Davalı vekili cevap dilekçesinde özetle: Gerek İcra takibi esnasında gerekse de Arabuluculuk görüşmeleri esnasında belirttiğimiz üzere müvekkil …’e ait taşınmaz ile komşu olmadığını, sadece aynı sokakta bulunduklarını, bu nedenle, müvekkilin taşınmazının …’a ait taşınmaza zarar vermesi mümkün olmadığını, husumet itirazlarının olduğunu, yetkili mahkeme Mustafakemalpaşa Asliye Hukuk Ticaret Mahkemesi olduğunu, bu nedenle Yetkisiz Bursa Asliye Ticaret Mahkemesinde açılmış bulunan davanın reddine karar verilmesini, müvekkilinin taşınmazı Bursa ili Mustafakemalpaşa ilçesi, Şeyhmüftü Mahallesi,1 Ada 33 Parsel sayılı 96,08 m2’lik Avlulu Ahşap Kargir Ev olduğunu, adresi ise Şeyhmüftü Mahallesi, Köseleci Sokak No:2 Mustafakemalpaşa olduğunu, müvekkilinin taşınmazından davalıya ait taşınmaza herhangi bir su sızıntısı olmadığını, davacı Sigorta eksperleri tapu kayıtlarına bakmadan ve mahallinde herhangi bir inceleme yapmadan kağıt üstünde Ekspertiz Raporu düzenleyerek bu davanın açılmasına sebebiyet verdiklerini, müvekkilinin kusuru ile davacı şirketin sigortalısına herhangi bir zararı olmadığını, belirtilen zararında oluşup oluşmadığı hangi malların zarar gördüğü de belirli değildir. Bu raporlar gerek icra dosyasına gerekse de dava dosyasına sunulmadığını, bu nedenlerle davanın reddine karar verilmesini talep etmiştir.
DELİLLER:
Dava dilekçesi, cevap dilekçesi, tarafların karşılıklı beyan dilekçeleri, mağaza paket sigorta poliçesi, ekspertiz raporu, ödeme dekontları, tazminat makbuzları, ibraname, olay tutanakları, hasar dosyası, faturalar, olay yeri fotoğrafları ve rücu talep yazışmaları, Bursa 19. İcra Müdürlüğü 2021/1487 Esas sayılı dosya ve içeriği, Bursa Arabuluculuk Bürosu 2021/997 büro, 2021/38758 arabuluculuk dosyası, yazılan müzekkere cevapları ve tüm dosya kapsamı.

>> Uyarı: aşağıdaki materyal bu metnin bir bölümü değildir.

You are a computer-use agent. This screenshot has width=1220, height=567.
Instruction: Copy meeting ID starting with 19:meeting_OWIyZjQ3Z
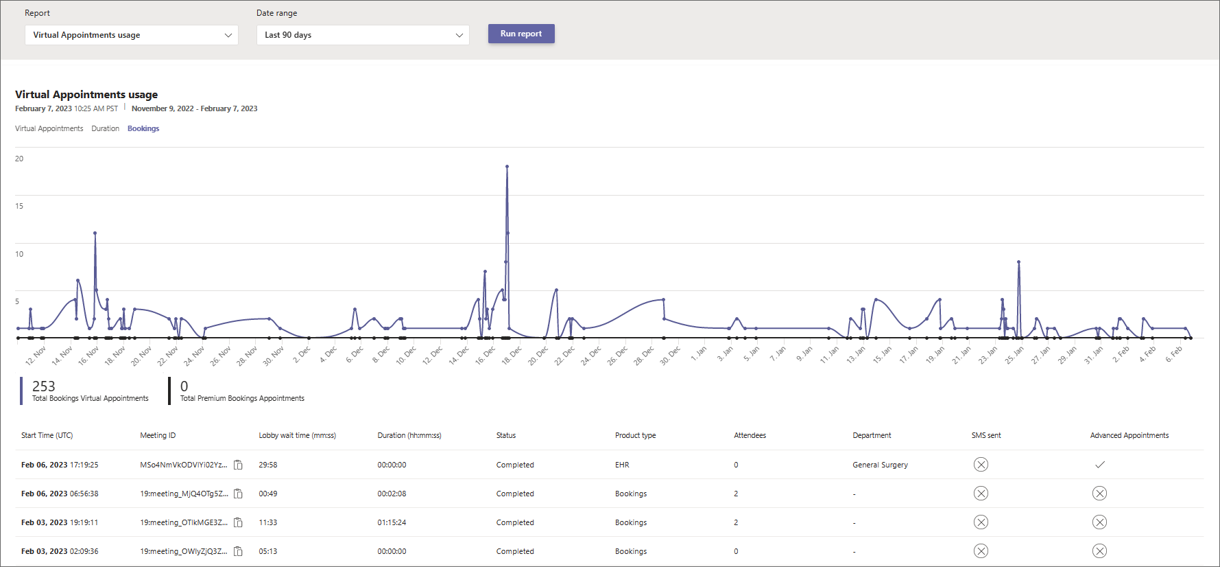238,551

DELİLLERİN DEĞERLENDİRİLMESİ VE HUKUKİ SONUÇ:
Dava, 2004 sayılı İcra ve İflas Kanunun 67. Maddesine göre açılan itirazın iptali istemine ilişkindir.
Davacının alacağın kaynağı, haksız fiil ve kusur sorumluluğu olup 6098 sayılı Türk Borçlar Kanunun 49 ve devamı maddelerine dayalı olduğu anlaşılmaktadır.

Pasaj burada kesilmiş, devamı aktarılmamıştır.